**EXTRACT PROVIDED**
Pick Your Timeframes: Turn on the timeframes that match your trading—use 15m and 1h for quick trades, or 1d and 1w for longer holds—using the enable_15m, enable_1h, enable_1d, enable_1w, and enable_background options.
Reading the Colors
Background Gradient: Watch for red to signal bearish 15m momentum and green for bullish momentum. Adjust the Background_transparency (default 75%, or 25% opacity) if the chart feels too busy—try lowering it to 50 for clearer candlesticks in fast markets.
Histogram and EMA Colors:
The histogram and its Exponential Moving Average (EMA) line show a mix of red (1-week), green (1-day), and blue (1-hour) based on how strong the momentum is in each timeframe.
Brighter colors mean stronger momentum—white (all bright) shows all timeframes are pushing up hard, while darker shades (like gray or black) mean weaker or mixed momentum.
Turn off a timeframe (e.g., enable_1h = false) to see how it changes the color mix and focus on what matters to you.
Setting Alerts
Set Your Levels: Choose a threshold_low (default 10%) and threshold_high (default 90%) based on your comfort zone or past market patterns to catch big turns.
Get Notifications: Use TradingView alerts to get pings when the market hits your set levels, so you can act without staring at the screen.
Practical Tips
Pair with Other Tools: Use it with support/resistance lines or the RSI to double-check your moves and build a solid plan.
Tweak Settings: Adjust fast_length, slow_length, and signal_smoothing to match your asset’s speed, and bump up the lookback (default 50) for steadier trends in wild markets.
Practice First: Test different timeframe combos on a demo account to find what works best for you.
Understanding the Colors (Simple Explanation)
How Colors Work
The histogram and its EMA line use a color mix based on a simple idea from color theory, like mixing paints with red, green, and blue (RGB):
Red comes from the 1-week timeframe, green from 1-day, and blue from 1-hour.
When all three timeframes show strong upward momentum, they blend into bright white—the brightest color, like a super-bright light telling you the market’s roaring up.
If some timeframes are weak or pulling down, the mix gets darker (like gray or black), warning you the momentum might not be solid.
Brighter is Better
Bright Colors = Strong Opportunity: The brighter the histogram and EMA (closer to white), the more all your chosen timeframes are in agreement that prices are rising. This is your signal to think about buying or holding, as it points to a powerful trend you can ride.

**EXERCISE REQUIREMENTS**
**1.** Do these statements agree with the indicator guide? Answer yes or no for each, and quote the words from the guide that settle it. (a) The default Background_transparency is 75%. (b) Blue in the histogram comes from the 1-day timeframe. (c) The default lookback is 100.
**2.** List every option name in the indicator guide that begins with "enable_".
**3.** Write the next part of the indicator guide, starting after its last sentence.

**DATA ROWS**
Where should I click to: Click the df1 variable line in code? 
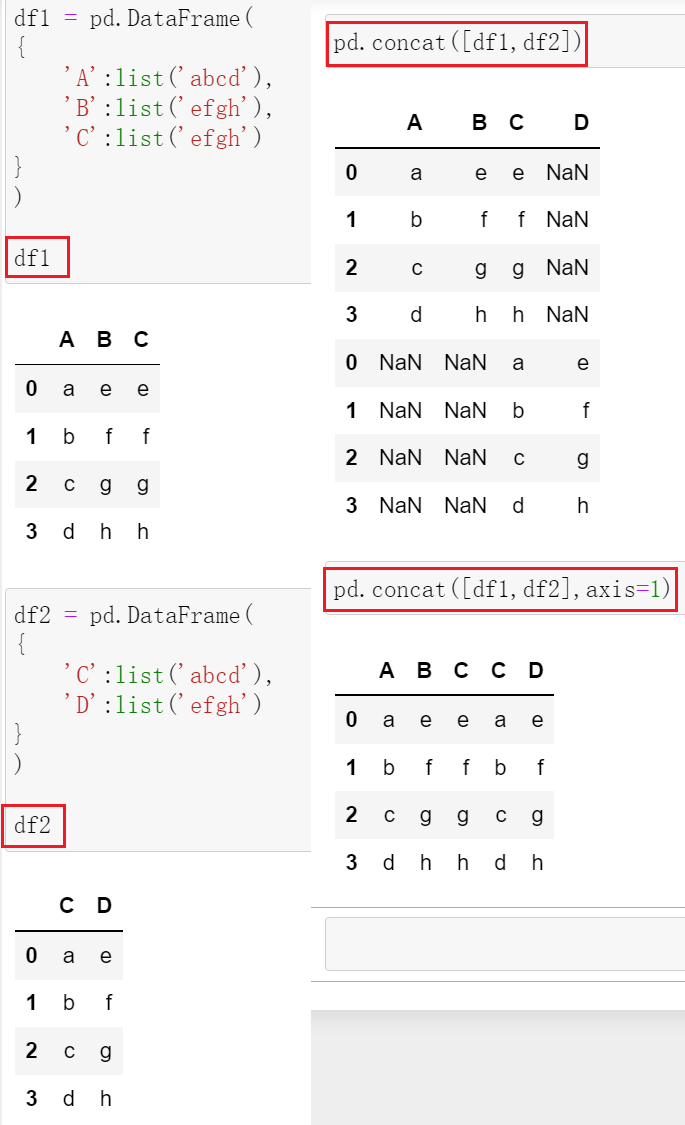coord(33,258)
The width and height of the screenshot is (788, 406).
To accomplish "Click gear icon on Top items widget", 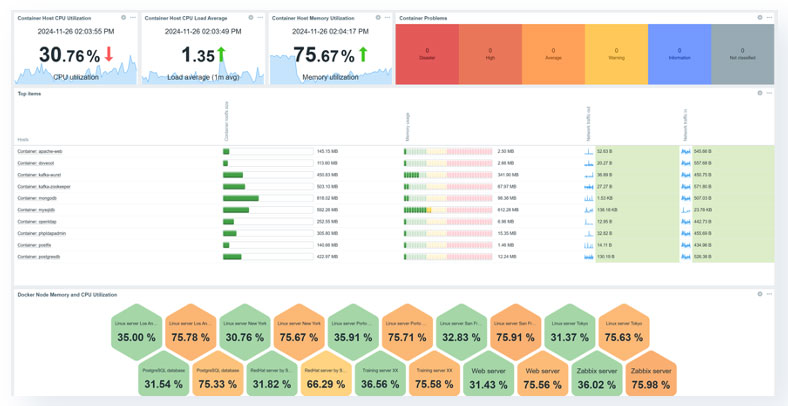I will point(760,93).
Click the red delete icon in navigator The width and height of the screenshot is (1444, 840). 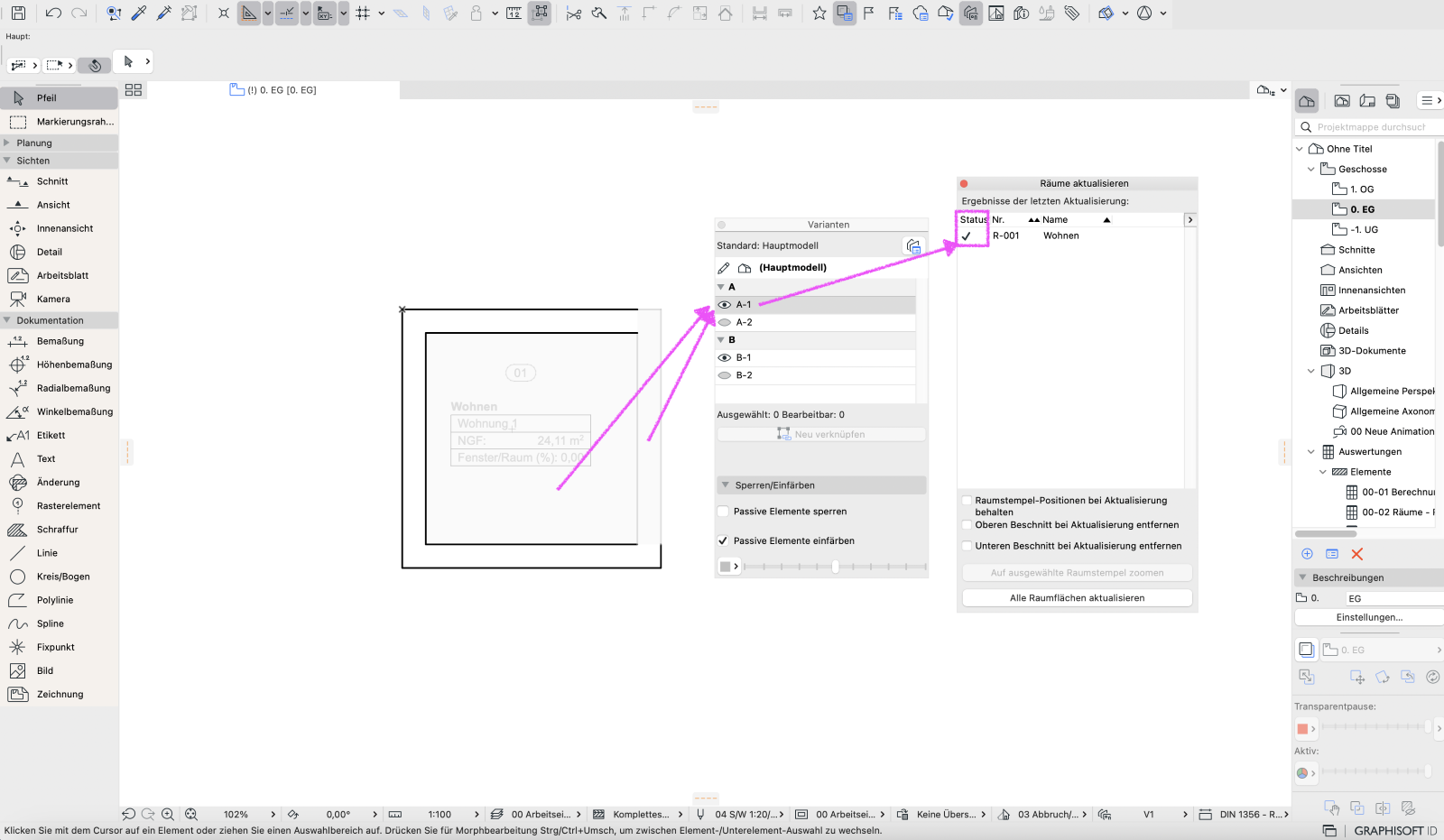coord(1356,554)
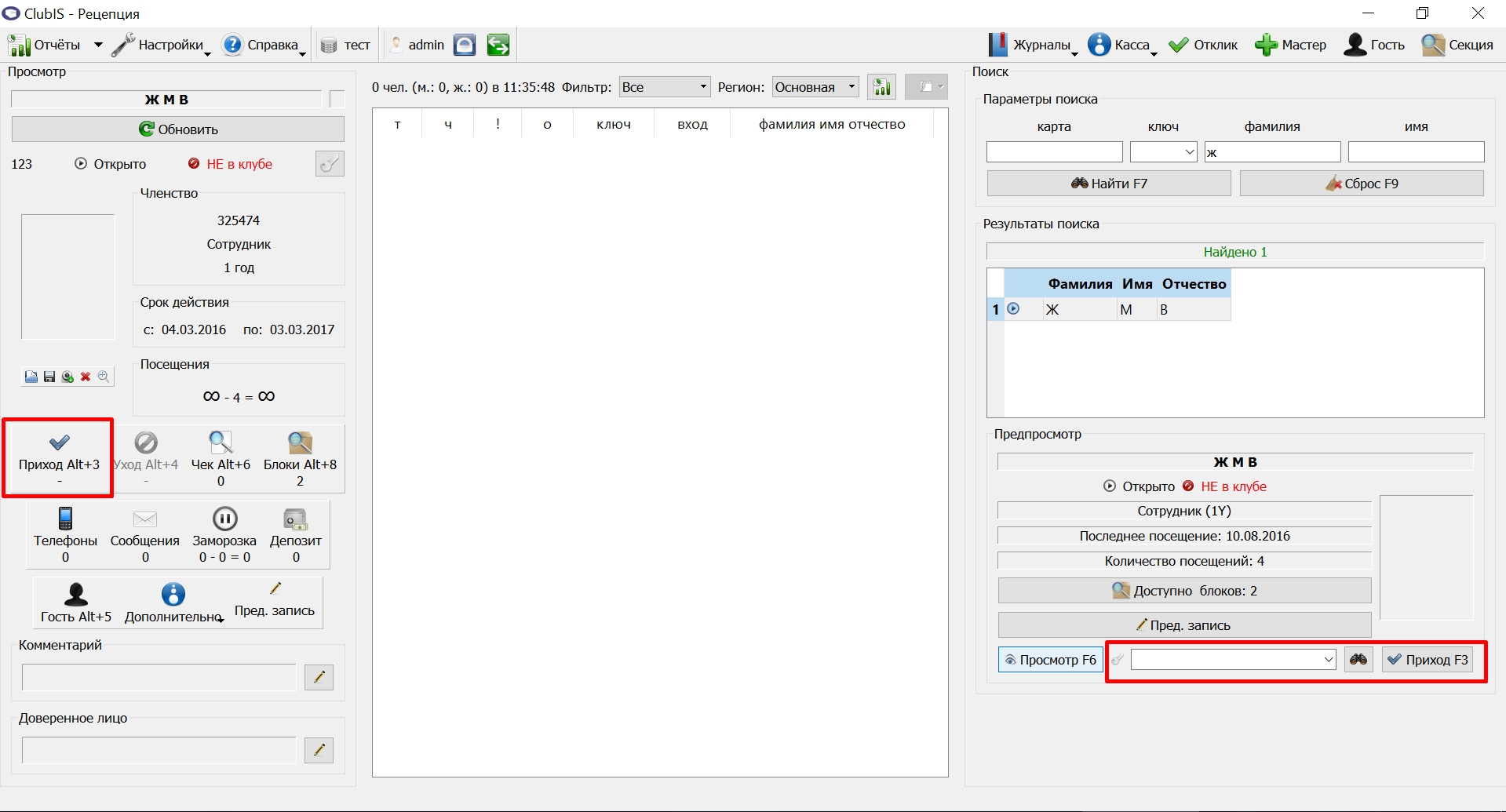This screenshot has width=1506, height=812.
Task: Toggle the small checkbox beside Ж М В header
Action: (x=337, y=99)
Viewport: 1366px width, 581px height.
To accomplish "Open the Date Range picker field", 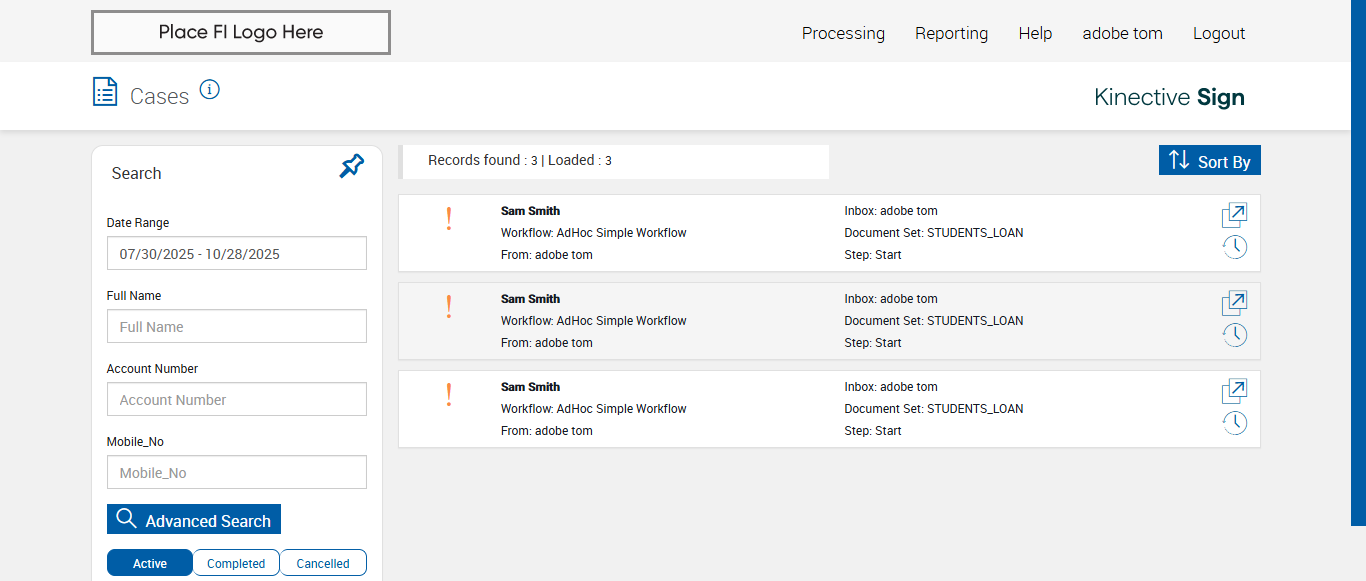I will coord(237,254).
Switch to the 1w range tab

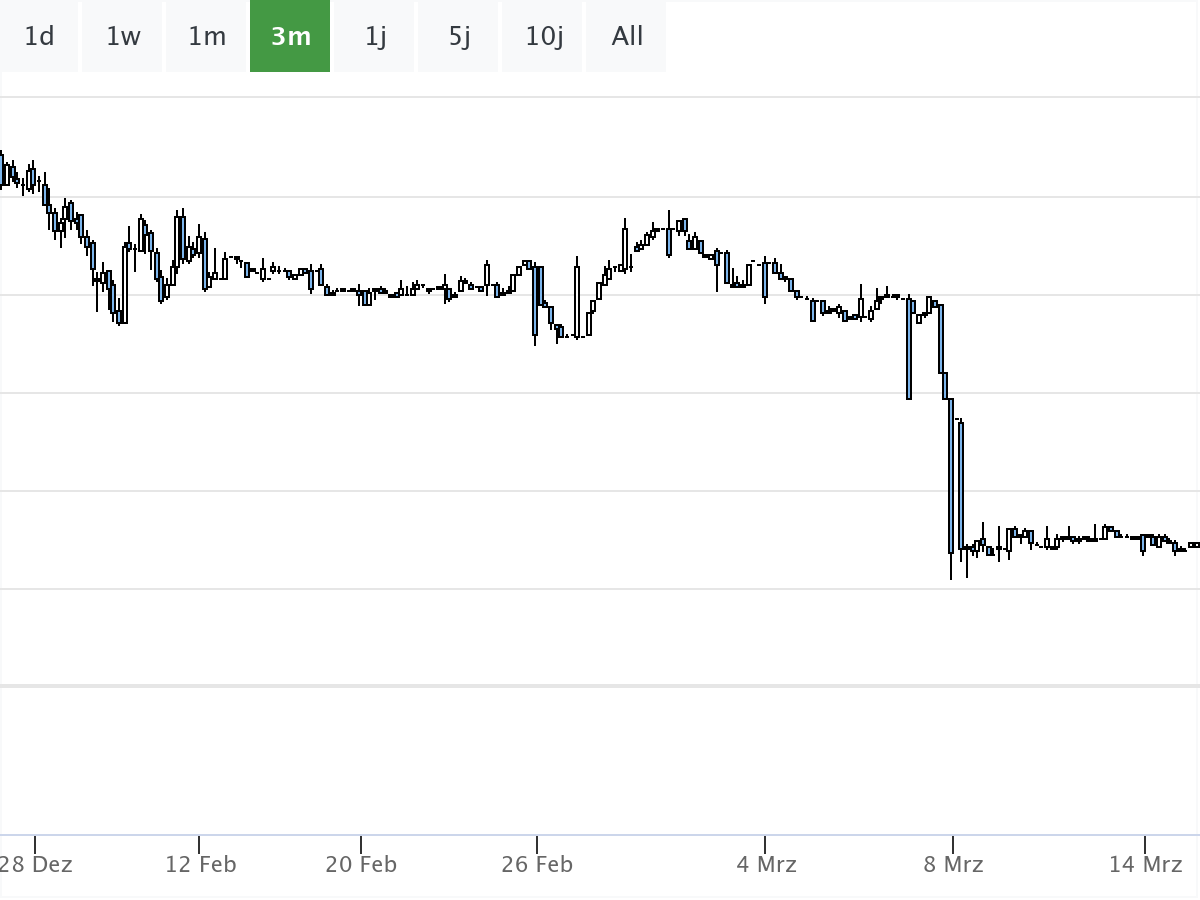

**TASK-BY-TASK ANSWERS**
**1.**
(a) Yes: "default 75%, or 25% opacity"
(b) No: "green from 1-day, and blue from 1-hour"
(c) No: "bump up the lookback (default 50)"

**2.** enable_15m, enable_1h, enable_1d, enable_1w, enable_background

**3.**
Dark Colors = Caution: A darker mix (toward black) means some timeframes are lagging or bearish, suggesting you might wait or consider selling. It’s like a dim light saying, “Hold on, check again.”
Benefit in Practice: Watching the brightness helps you jump on the best trades fast. For example, a bright white histogram on a green background is like a green traffic light—go for it! A dark gray on red is like a red light—pause and rethink. This quick color check can save you from bad moves and boost your profits when the trend is strong.
Why It Helps
These colors are your fast friend in trading. A bright histogram means all your timeframes are cheering for an uptrend, giving you the confidence to act. A dull one tells you to be careful, helping you avoid traps. It’s like having a color-coded guide to pick the hottest market moments!
Technical Details
Input Parameters
Fast Length (default: 12): Short-term moving average speed.
Slow Length (default: 26): Long-term moving average speed.
Source (default: close): Price data used.
Signal Smoothing (default: 9): Smooths the signal line.
MA Type (default: EMA): Choose EMA or SMA.
Timeframe and Scaling
Timeframes: 15m, 1h, 1d, 1w, with on/off switches.
Lookback Period (default: 50): Sets the data window for trends.
Background Transparency (default: 75%): Controls background see-through level.
MACD Calculation
Per Timeframe: Uses request.security():
MACD Line: ta.ema(src, fast_length) - ta.ema(src, slow_length).
Signal Line: ta.ema(MACD, signal_length).
Histogram: (macd - signal) / 3.0.
Background Gradient
15m Normalization: norm_value = (hist_15m - hist_15m_min) / max(hist_15m_range, 1e-10), limited to 0-1.
RGB Mix: Red drops from 255 to 0, green rises from 0 to 255, blue stays 0.
Apply: color.new(color.rgb(r_val, g_val, b_val), Background_transparency).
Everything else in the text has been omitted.